Les éditions Phileas publient Le Cri, adaptation dessinée d’un roman de Nicolas Beuglet, réalisée par Pierre Makyo et Ng Laval. Programme gouvernemental secret, tragédie familiale et enquête policière s’y entremêlent ingénieusement.
Au départ, Le Cri se déploie telle une représentation de l’horreur institutionnelle. Un homme est retrouvé sans vie dans l’établissement psychiatrique de Gaustad, tristement célèbre pour son usage excessif de la lobotomie. Ce qui apparaît de prime abord comme un banal arrêt cardiaque masque à l’évidence une vérité plus dérangeante. Le patient décédé, qui porte un mystérieux chiffre 488 gravé sur le front, a été déplacé sans explication. Il occupait une cellule que l’on cherche à dérober au regard des enquêteurs. Pis, personne ne semble connaître sa véritable identité, alors qu’il occupait les lieux depuis 36 ans. L’inspectrice en charge de l’affaire se questionne rapidement quant à l’implication éventuelle du directeur de l’établissement, Hans Grund. Manifestement, quelque chose cloche, et elle s’apprête à mener une investigation au long cours.
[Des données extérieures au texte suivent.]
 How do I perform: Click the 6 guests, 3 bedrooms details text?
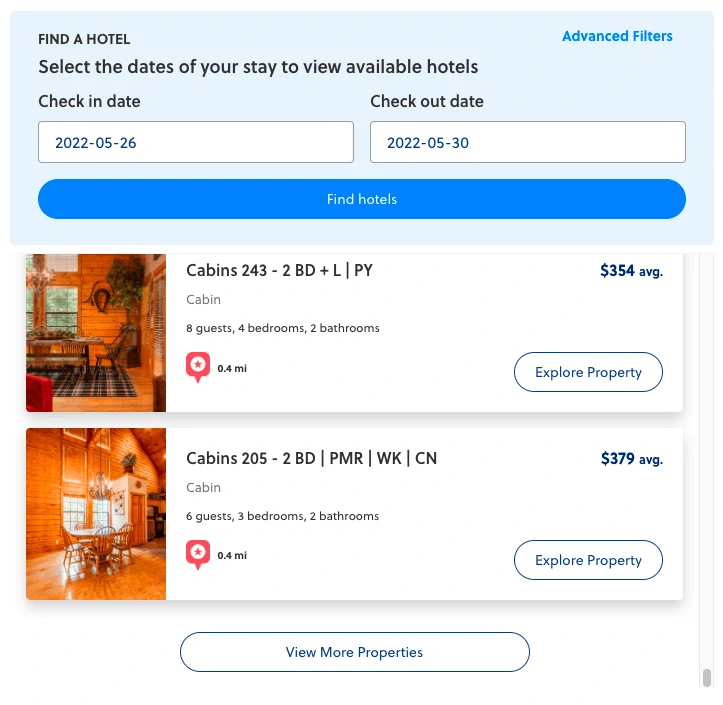pyautogui.click(x=282, y=516)
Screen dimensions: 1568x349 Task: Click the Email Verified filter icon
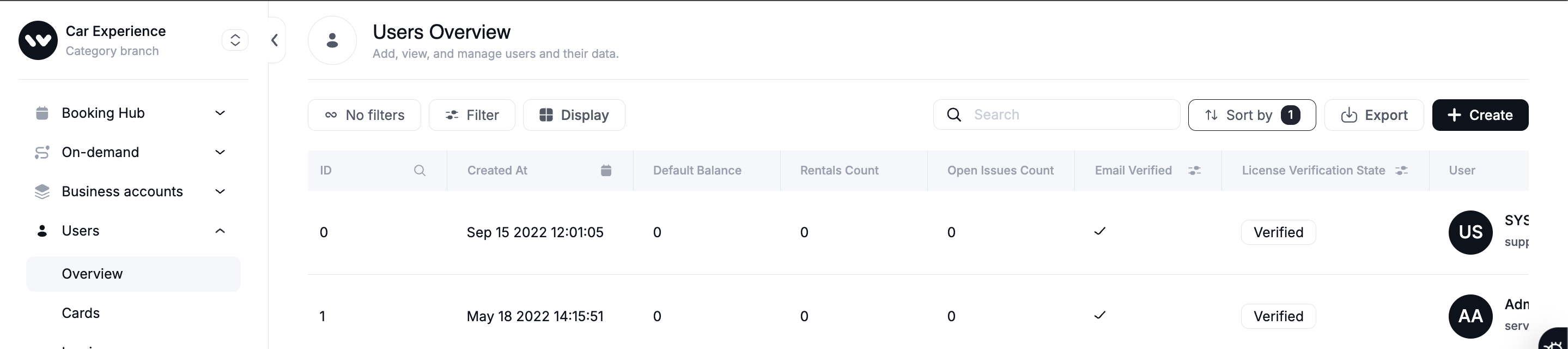tap(1194, 171)
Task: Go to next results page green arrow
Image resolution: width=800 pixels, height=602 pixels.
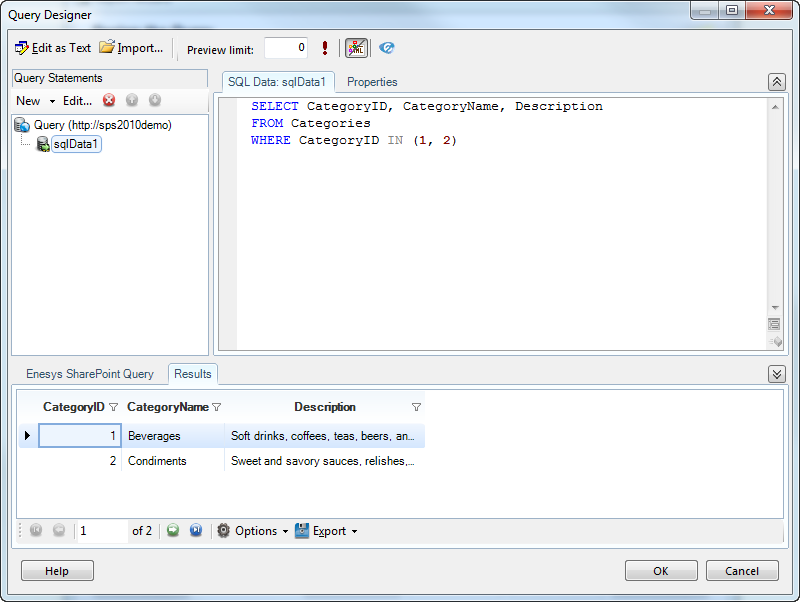Action: coord(173,531)
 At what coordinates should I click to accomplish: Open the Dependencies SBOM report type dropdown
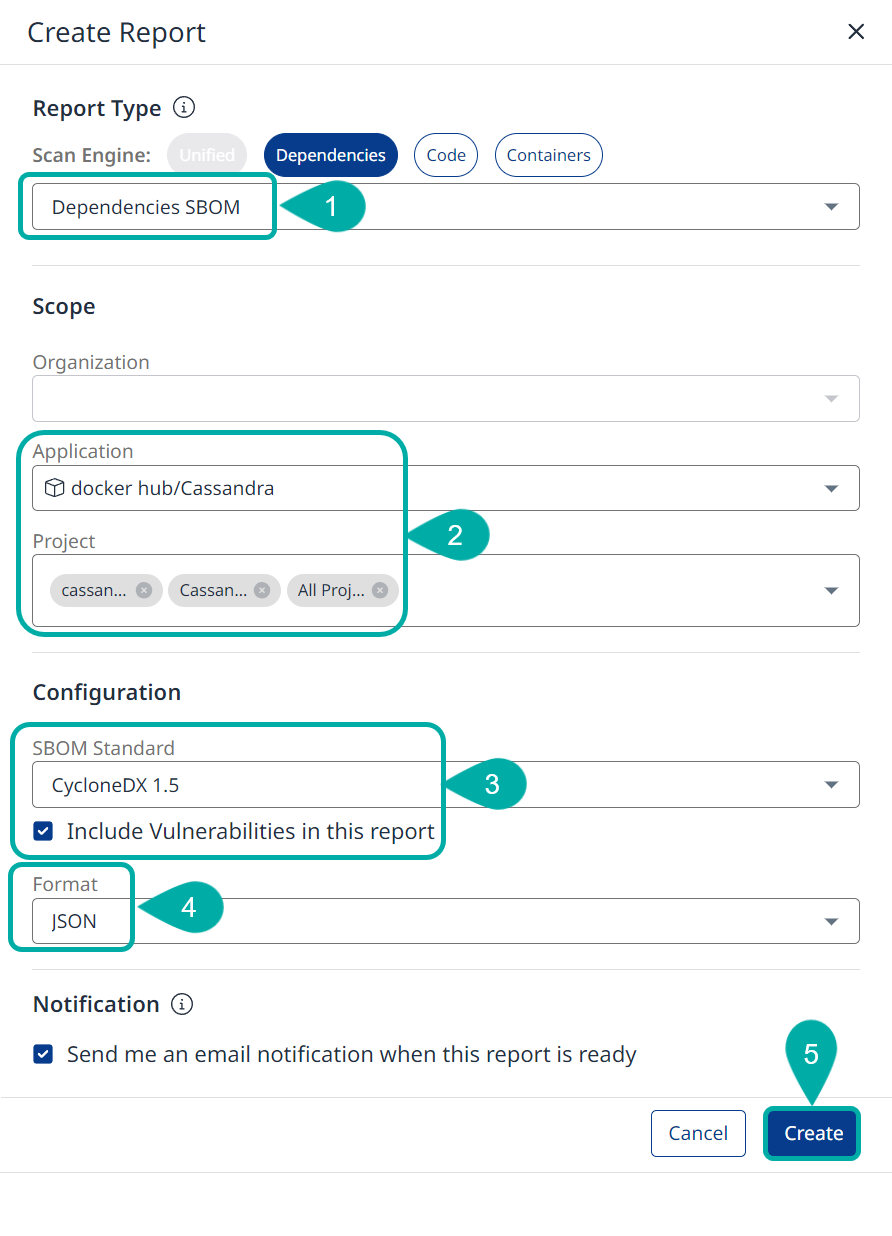[x=831, y=206]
L’inspectrice Sarah Geringën, ancienne du FSK, identifie dans le sang de la victime une substance tout sauf anodine, le LS34, et apprend d’un détenu voisin la perpétuation d’un cri décrit comme singulier et horrifiant. Tous les éléments sont là pour que le prétendu accident cardiaque prenne une ampleur criminelle et internationale, dont les pièces, éparpillées, vont être soigneusement rassemblées par Pierre Makyo et Ng Laval. En plus d’une narration efficace, l’album se distingue aussi par son traitement graphique, avec des couleurs baveuses, aux nuances subtiles, qui s’émancipent de l’hyperréalisme pour se porter sur une poésie visuelle souvent crépusculaire.
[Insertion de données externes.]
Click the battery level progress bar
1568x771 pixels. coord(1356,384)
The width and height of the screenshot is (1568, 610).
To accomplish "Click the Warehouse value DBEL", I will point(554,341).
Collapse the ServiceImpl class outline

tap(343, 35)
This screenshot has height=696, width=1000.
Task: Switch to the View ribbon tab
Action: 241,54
En substance, Le Cri s’appuie beaucoup sur son enquête policière et sur les ramifications qui en découlent. Elles ont d’abord trait aux expériences menées par les services secrets américains sur des cobayes humains, visant à aboutir à des formes de manipulation psychologique par la peur. Ce versant narratif ne vient pas de nulle part, puisqu’il s’inscrit en plein dans le projet MK-Ultra. Elles se portent aussi sur les secrets familiaux, avec des notions de duplicité poussées à leur paroxysme. Enfin, durant son enquête, Sarah Geringën suit une piste la menant à Adam Clarence, directeur financier d’un laboratoire pharmaceutique français, disparu depuis peu mais dont elle va rencontrer le frère, qui lui sera d’une grande aide pendant ses investigations.
Les implications du psychotrope hallucinogène LS34, produit par la firme pharmaceutique Gentix, les programmes clandestins américains et les liens de plus en plus clairs avec le patient norvégien « 488 » ajoutent des couches supplémentaires de complexité à un récit très bien tenu. De plus, tout au long de l’histoire, une série de personnages interconnectés – dont un patient désireux d’exercer sa vengeance sur ses bourreaux – vont intervenir, jusqu’aux révélations finales, dont une île reculée constitue l’épicentre.
Le Cri n’est autre qu’un thriller dessiné, très convaincant sur les plans visuels et scénaristiques, auquel il ne manque finalement qu’un peu de folie, ou un supplément d’imagination, pour pleinement enthousiasmer le lecteur. Ce qu’il dévoile des hommes est en tout cas glaçant : dans ce récit, ils ne reculent ni devant les armes cognitives ni face à une vie constituée de mensonges. Tous les sacrifices sont bons pour une cause supposée supérieure.